I spent months watching AI coding agents produce impressive demos that couldn't survive production.
The code *looked* right. It compiled. It even passed the first test.
Then it hit edge cases. Forgotten constraints. A rule the agent agreed to five minutes ago, now gone — overwritten by the next context window.
The root cause wasn't capability. It was **process**.
> *"A raw model is not an agent. It becomes one once a harness gives it state, tool execution, feedback loops, and enforceable constraints."*
> — Osmani, Saboo & Kartakis, *The New SDLC With Vibe Coding*, 2026 [[1]](#ref1)
---
## The problem: capable but undisciplined
AI agents are brilliant at generating code. They have zero built-in discipline:
- They commit without tests
- They push without review
- They overwrite each other's work
- They produce output that looks correct but breaks silently
A [METR study](https://arxiv.org/abs/2507.09089) (Becker et al., July 2025 [[2]](#ref2)) found something counterintuitive: developers using AI took **19% longer** while *feeling* 20% faster. The speed was an illusion. The debugging cost was real.
The industry's response has been more skills, more prompts, bigger context windows. But the problem isn't intelligence — it's **accountability**.
A rule that lives only in a prompt is a suggestion. An agent that "knows" the rules will eventually forget them. Context degrades. Attention drifts. The question isn't *if* your agent will break a rule — it's *when*.
---
## The insight: memory is not enforcement
Three incidents in 48 hours taught me this lesson.

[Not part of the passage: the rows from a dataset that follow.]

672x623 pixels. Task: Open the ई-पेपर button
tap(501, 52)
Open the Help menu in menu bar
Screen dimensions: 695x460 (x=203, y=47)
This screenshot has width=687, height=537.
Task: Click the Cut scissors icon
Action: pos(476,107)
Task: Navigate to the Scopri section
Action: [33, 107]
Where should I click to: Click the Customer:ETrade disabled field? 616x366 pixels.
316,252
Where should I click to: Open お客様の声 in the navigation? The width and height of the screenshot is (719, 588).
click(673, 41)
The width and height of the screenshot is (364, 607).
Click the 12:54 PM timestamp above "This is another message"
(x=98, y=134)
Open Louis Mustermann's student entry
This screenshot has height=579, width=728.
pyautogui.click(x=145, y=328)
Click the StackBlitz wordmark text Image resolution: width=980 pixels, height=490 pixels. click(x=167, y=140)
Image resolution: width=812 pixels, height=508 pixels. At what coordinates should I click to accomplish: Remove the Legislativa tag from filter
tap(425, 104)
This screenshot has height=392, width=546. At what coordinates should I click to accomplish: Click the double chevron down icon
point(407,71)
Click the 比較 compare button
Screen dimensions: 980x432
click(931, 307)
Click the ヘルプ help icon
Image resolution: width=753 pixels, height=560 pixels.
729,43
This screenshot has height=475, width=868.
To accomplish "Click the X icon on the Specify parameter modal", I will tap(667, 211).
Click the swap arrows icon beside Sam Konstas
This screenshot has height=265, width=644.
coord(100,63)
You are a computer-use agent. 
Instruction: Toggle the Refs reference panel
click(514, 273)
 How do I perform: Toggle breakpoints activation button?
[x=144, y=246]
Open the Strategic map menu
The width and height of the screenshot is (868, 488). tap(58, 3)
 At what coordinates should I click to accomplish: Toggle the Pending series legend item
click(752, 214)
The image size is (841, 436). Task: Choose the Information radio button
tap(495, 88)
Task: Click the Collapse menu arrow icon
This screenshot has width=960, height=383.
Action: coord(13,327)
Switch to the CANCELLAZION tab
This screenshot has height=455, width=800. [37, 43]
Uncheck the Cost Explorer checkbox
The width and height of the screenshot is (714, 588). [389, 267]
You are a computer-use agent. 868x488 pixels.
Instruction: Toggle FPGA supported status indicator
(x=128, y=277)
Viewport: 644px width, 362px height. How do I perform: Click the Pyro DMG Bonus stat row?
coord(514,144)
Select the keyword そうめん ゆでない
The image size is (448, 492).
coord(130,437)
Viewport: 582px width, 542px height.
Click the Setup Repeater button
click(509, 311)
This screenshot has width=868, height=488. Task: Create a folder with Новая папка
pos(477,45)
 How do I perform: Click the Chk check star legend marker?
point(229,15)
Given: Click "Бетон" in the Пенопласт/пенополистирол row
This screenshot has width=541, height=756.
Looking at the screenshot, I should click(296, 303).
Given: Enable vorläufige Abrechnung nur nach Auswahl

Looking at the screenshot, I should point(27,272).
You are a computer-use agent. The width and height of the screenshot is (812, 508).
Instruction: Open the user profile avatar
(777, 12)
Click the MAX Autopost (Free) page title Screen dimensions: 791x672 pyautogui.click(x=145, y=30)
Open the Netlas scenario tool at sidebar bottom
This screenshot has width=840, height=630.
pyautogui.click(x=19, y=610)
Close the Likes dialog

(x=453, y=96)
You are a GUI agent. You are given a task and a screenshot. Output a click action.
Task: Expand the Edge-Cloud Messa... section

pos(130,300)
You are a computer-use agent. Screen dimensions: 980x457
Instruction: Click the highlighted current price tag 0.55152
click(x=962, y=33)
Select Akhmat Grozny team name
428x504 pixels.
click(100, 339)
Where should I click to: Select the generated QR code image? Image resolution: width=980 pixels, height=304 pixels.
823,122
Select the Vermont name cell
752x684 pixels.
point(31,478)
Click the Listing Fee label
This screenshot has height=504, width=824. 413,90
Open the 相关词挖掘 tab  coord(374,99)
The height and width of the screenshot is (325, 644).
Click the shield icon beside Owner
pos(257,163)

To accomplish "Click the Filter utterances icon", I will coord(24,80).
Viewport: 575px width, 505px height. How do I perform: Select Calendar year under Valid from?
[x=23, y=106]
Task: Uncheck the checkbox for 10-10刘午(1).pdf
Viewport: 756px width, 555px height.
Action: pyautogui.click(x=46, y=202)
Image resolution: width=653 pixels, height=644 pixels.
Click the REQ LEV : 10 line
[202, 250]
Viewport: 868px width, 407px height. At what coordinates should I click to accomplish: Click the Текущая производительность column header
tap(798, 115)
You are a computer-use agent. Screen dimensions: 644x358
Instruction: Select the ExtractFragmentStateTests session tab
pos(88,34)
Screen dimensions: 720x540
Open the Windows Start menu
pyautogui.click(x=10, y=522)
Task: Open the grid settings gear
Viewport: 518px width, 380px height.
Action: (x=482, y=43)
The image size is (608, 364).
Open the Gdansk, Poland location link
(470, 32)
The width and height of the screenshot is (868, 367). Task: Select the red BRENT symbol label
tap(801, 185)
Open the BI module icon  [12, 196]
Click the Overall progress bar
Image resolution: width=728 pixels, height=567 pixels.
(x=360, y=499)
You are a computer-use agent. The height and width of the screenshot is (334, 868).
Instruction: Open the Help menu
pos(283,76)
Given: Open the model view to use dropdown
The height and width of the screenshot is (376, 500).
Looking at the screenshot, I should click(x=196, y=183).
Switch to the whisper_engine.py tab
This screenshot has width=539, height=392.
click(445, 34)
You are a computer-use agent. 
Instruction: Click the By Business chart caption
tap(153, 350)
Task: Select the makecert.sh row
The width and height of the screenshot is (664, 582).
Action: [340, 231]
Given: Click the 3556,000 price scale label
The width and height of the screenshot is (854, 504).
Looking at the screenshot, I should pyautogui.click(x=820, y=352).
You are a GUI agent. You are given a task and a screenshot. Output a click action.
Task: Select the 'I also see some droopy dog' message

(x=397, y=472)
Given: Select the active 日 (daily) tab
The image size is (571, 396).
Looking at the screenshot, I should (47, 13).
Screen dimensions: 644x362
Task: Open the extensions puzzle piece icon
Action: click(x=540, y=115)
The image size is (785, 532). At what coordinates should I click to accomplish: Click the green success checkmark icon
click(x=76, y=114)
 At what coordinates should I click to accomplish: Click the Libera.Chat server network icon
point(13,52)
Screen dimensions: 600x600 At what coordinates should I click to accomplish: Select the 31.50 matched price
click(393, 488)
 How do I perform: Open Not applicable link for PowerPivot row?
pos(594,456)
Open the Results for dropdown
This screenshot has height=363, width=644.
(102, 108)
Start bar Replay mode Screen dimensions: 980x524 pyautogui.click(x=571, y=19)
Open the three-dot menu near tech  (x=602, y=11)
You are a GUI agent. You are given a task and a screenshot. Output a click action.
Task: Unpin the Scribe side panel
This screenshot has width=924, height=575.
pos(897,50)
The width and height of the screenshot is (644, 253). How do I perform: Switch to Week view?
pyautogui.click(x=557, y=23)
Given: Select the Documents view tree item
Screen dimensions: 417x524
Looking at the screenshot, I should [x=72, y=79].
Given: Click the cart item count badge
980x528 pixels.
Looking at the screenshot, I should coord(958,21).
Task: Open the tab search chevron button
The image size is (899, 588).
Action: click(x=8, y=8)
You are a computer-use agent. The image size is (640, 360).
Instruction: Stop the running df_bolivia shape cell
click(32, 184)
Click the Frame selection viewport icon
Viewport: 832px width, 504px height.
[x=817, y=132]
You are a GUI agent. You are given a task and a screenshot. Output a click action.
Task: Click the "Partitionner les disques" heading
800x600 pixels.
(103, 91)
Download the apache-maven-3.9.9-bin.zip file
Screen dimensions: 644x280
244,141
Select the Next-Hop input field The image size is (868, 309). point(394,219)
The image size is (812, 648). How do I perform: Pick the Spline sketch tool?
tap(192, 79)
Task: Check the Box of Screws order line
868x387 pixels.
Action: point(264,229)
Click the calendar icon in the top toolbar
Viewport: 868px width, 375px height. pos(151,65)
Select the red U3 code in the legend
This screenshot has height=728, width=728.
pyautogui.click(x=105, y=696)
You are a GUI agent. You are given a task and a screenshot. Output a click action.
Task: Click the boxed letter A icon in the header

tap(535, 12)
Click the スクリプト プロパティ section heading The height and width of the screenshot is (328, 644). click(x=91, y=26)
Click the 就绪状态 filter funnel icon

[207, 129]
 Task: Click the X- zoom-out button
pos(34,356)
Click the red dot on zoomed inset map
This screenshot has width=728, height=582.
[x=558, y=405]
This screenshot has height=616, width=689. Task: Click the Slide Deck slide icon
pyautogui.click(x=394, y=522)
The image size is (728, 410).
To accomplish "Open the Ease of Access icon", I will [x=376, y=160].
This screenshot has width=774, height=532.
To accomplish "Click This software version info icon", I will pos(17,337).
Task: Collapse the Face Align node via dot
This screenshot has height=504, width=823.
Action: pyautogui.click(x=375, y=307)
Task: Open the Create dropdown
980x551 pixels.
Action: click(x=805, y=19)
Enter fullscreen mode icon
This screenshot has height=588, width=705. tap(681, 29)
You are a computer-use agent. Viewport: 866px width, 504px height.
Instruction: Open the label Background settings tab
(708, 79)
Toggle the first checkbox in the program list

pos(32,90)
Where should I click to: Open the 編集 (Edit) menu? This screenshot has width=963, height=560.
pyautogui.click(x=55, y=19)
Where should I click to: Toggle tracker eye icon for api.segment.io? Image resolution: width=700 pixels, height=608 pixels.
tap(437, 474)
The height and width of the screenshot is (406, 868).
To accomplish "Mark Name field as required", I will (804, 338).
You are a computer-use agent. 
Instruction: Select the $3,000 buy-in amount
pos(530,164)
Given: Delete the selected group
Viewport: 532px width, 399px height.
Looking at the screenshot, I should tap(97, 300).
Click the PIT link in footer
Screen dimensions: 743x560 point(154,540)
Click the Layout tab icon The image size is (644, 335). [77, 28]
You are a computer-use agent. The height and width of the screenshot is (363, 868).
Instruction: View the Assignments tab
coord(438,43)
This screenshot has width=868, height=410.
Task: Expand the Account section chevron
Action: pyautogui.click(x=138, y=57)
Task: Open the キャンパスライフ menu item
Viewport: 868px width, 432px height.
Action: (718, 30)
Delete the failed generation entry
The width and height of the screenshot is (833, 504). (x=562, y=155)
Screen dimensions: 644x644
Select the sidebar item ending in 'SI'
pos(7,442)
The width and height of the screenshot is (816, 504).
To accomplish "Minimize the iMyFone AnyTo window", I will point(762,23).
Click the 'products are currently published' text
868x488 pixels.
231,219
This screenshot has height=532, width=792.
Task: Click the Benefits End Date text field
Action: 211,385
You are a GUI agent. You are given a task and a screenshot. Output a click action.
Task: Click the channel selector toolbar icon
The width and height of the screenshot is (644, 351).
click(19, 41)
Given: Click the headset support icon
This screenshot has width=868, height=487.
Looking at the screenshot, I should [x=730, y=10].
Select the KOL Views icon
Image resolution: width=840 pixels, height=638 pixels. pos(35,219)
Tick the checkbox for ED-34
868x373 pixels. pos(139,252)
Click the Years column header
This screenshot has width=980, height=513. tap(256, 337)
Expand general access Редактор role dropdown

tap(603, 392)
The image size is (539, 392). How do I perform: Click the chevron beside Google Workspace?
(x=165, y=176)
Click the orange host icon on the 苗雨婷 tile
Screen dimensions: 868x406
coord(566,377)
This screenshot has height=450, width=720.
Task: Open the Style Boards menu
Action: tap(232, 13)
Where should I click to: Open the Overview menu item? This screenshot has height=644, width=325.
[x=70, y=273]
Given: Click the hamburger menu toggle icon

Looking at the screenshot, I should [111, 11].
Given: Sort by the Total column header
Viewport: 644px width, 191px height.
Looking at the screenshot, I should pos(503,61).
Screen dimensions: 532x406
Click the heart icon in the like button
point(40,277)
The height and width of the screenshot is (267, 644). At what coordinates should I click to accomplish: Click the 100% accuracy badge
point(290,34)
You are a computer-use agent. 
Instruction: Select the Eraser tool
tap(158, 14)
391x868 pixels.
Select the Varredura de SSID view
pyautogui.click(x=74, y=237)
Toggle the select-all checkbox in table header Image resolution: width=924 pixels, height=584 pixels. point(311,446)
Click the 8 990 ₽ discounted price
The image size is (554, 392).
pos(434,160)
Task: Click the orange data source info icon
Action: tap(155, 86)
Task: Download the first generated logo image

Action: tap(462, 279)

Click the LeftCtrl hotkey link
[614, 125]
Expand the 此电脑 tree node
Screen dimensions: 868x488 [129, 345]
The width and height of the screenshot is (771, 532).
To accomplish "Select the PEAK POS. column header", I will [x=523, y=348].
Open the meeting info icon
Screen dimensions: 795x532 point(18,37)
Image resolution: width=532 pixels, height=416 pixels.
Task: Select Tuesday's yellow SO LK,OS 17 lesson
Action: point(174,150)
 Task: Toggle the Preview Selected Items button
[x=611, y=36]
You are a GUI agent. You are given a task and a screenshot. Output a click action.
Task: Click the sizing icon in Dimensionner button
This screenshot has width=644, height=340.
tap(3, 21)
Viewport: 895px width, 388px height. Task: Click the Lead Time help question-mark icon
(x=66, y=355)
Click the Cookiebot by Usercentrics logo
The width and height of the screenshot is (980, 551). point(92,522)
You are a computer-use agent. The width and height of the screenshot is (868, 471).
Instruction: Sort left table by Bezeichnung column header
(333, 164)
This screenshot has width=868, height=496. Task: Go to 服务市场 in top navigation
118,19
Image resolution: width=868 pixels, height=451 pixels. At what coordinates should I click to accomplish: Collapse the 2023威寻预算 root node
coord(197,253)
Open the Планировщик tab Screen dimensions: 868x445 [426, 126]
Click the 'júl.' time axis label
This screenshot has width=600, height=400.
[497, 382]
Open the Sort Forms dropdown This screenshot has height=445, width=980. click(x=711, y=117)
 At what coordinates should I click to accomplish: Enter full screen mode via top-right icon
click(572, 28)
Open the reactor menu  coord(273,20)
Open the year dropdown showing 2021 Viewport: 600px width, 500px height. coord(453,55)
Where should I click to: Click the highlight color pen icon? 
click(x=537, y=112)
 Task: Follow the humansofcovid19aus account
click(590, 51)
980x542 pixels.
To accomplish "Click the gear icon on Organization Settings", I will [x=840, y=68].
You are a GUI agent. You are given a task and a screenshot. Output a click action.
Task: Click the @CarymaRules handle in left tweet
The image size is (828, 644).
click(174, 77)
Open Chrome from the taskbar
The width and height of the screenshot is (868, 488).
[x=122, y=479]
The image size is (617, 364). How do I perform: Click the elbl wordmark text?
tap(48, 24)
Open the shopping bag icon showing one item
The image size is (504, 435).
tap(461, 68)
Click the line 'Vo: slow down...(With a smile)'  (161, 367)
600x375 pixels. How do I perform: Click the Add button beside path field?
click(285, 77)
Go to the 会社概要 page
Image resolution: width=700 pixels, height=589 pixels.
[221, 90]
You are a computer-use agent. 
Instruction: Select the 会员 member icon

My agent bypassed its own commit approval system in under 30 seconds. Not because it was malicious — because the "gate" was just another rule in a file. Another thing to remember. Another thing to forget.
I had built a SHA256 token system for commit approval. Thought it was bulletproof. Then my agent ran with `--auto` and the tokens became theater.
The fix wasn't a better token system. The fix was changing the architecture.
**Rules that depend on memory fail. Rules that depend on visible blocks succeed.**
This is the core insight behind **mechanical enforcement**: gates that run at the infrastructure level, not the agent level. The agent cannot bypass what it cannot ignore.
---
## The solution: Agent = Model + Harness
I built this project as a complete open-source implementation of the **Harness architecture** [[3]](#ref3) — the mechanical infrastructure that turns raw AI intelligence into reliable output.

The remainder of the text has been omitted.